■セブンアイ
 
「笑うドイツ」


 サッカーのコンフェデレーションズ杯が行われるドイツ・ハノーバーのタクシーで、私は、ドイツに多いイラン人ドライバーと最終予選突破を喜び合っていた。8月のイラン戦に出場権獲得が残っていなくて、ああ、よかった。IDの受け取り等、移動が続くので2時間ほど貸切りにしてもらう。ここ2〜3日、北ドイツのこの町にも一気に夏が訪れた。木々の緑と、庭先を彩る真っ赤なゼラニウムが、短い分だけ力強い夏の太陽に、まぶしく映える。

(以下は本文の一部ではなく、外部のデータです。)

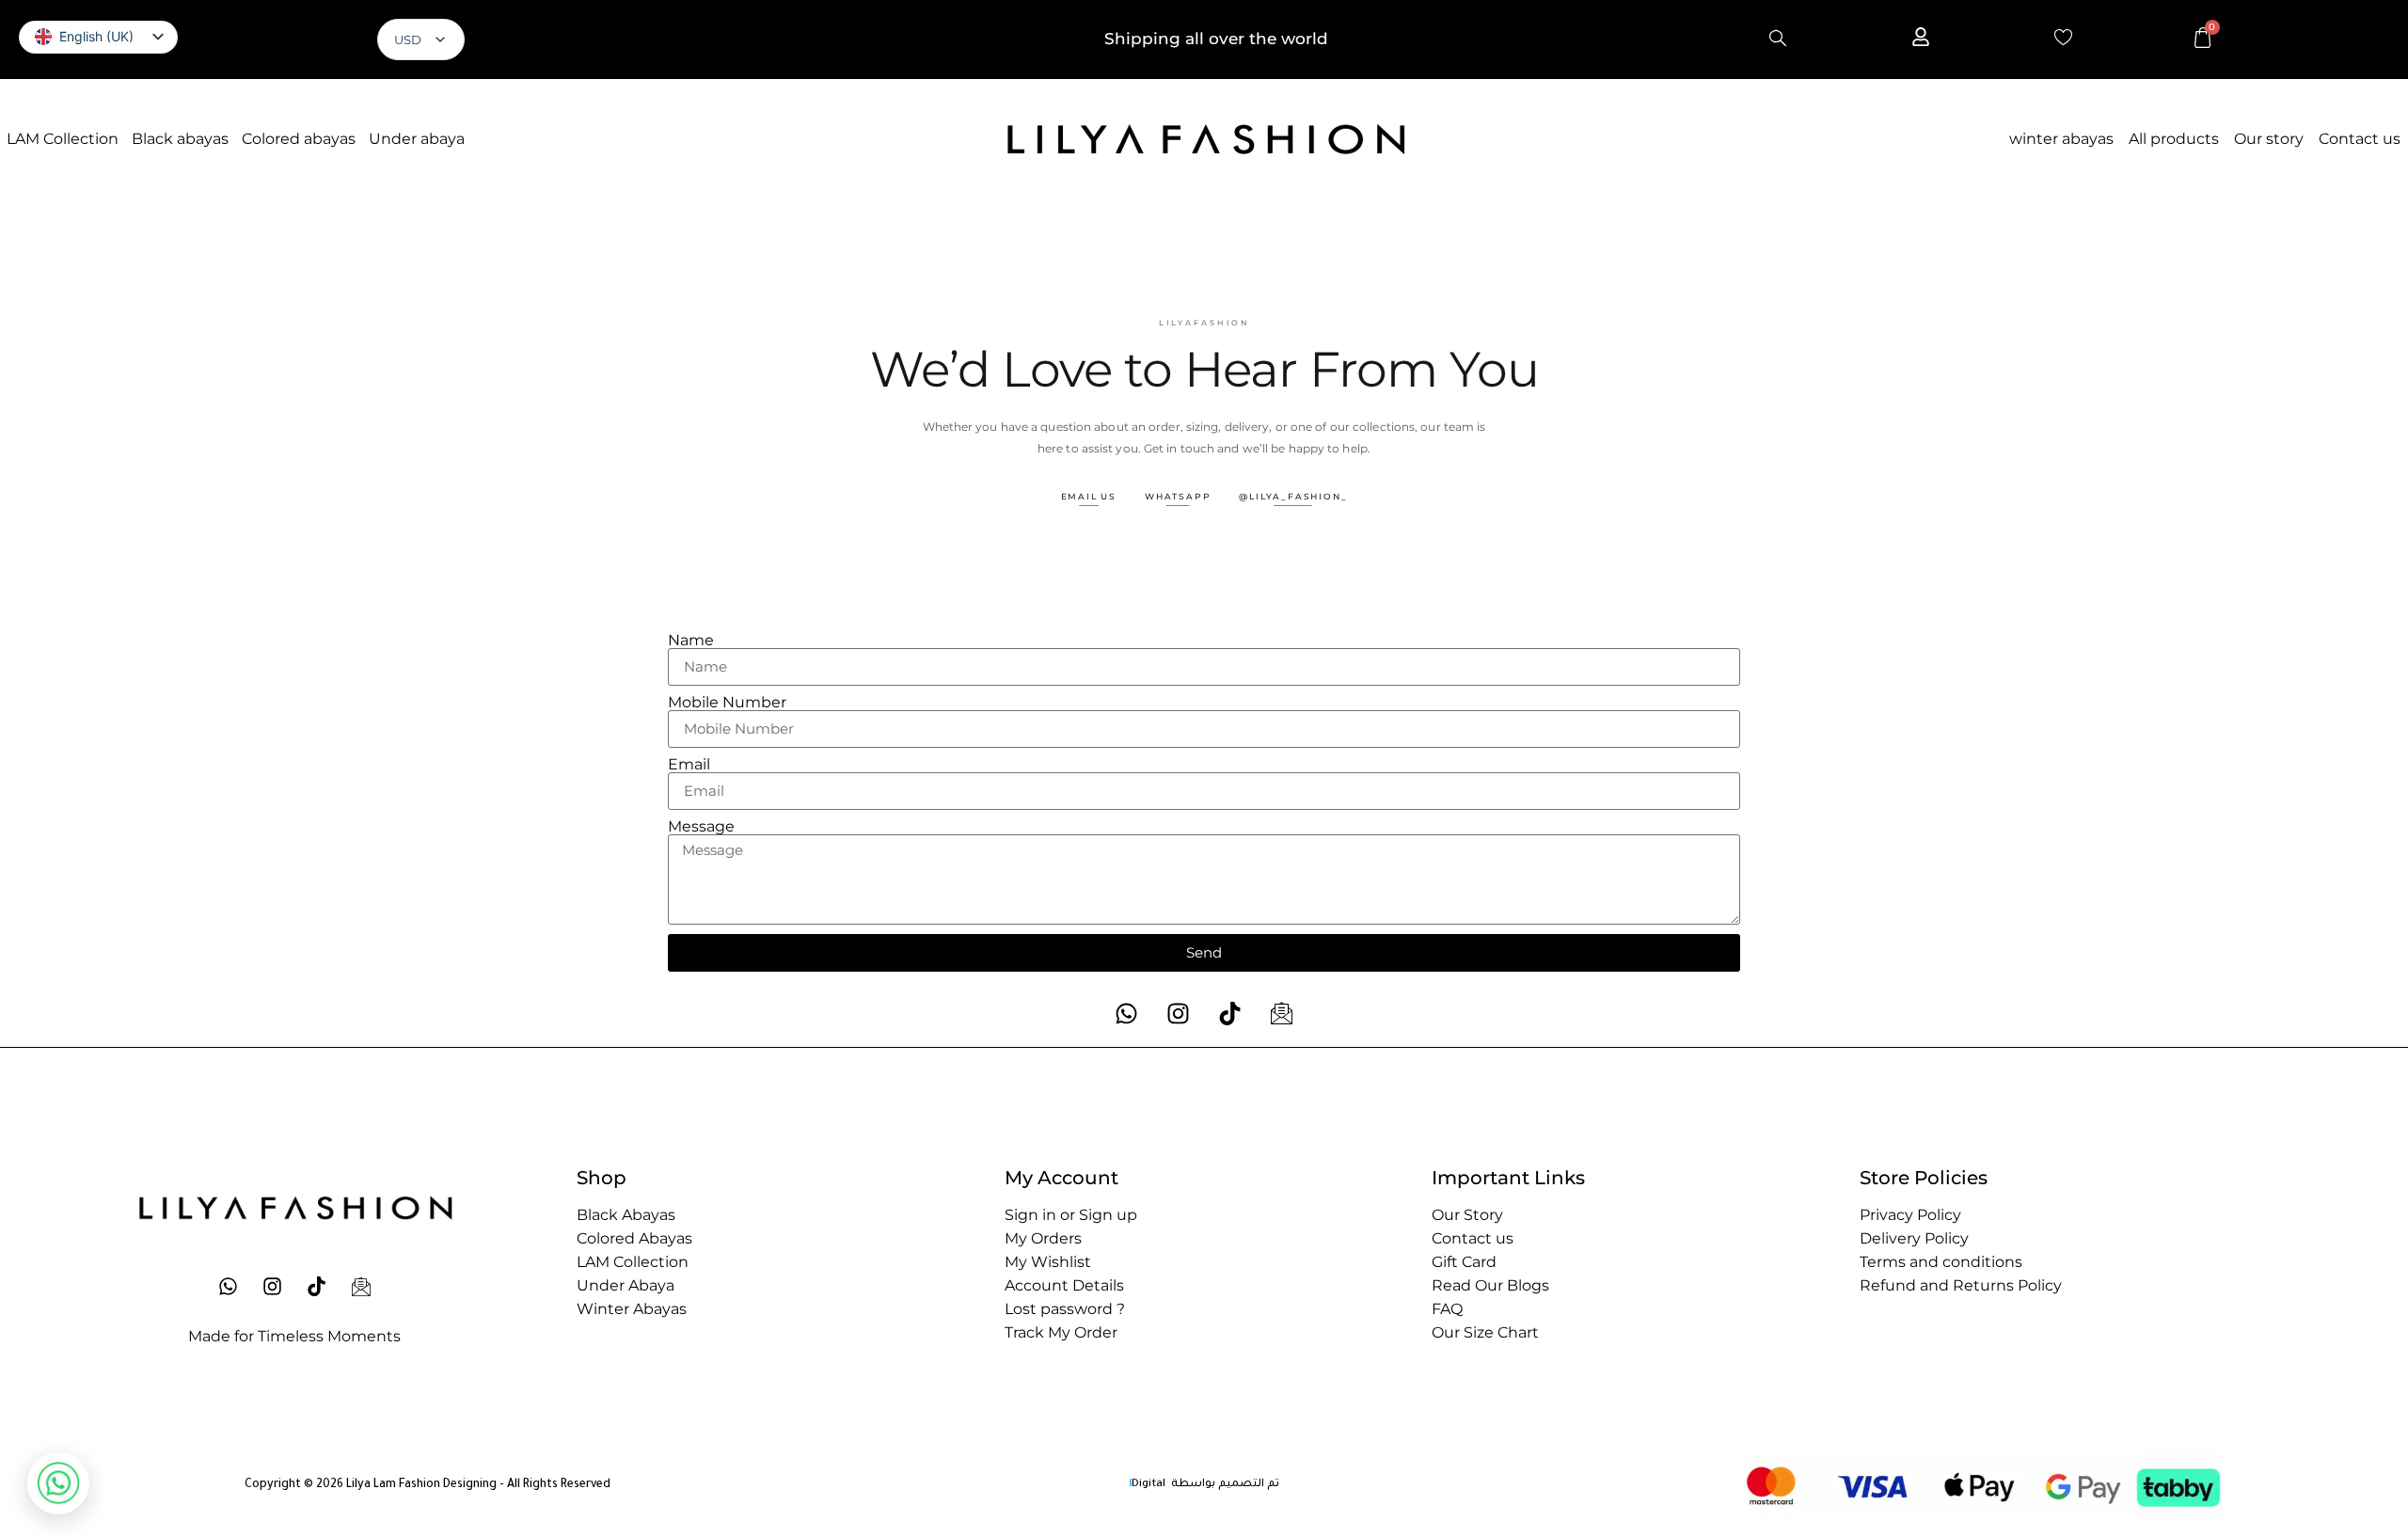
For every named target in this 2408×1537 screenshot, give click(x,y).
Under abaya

「コンフェデでは日本を力いっぱい応援するよ、何たってアジア代表だからね」
 彼は言った。
「ドイツに18年住んでいるというけれど、ドイツは応援しないの?」
 デリケートな質問だが、聞いてみた。
「ドイツ人は勤勉で誠実だが、どうもオープンじゃなくてね。だいたい、もてなしっていうのは苦手だと思う。W杯、成功するかな?」

 彼の言葉に、今年3月、W杯組織委員会のグリットナー広報委員長を取材した際の話を思い出した。彼は、私に真顔でこんな話をした。
「警備も含めて、ドイツにおいてハード面は一切心配いらない。問題はソフトだ。とりわけ、私たちドイツ人が一番苦手な、笑うということ、これはもてなしを象徴するわけだが、私たちにも笑うことができる、と世界に示したいと思う。コンフェデのボランティアから、笑うトレーニングしたいくらいだ」

 来年のドイツW杯公式ロゴマークは、世界の人々と、ドイツ人の「笑顔」をデザインしたものだ。私はそこまでとは思わないが、グリットナー氏はドイツ人の無愛想を憂い、ロゴは変化の象徴だと説明してくれた。日韓W杯で感動したのは、日本のスタジアム中で見た、老若男女の笑顔なのだそうである。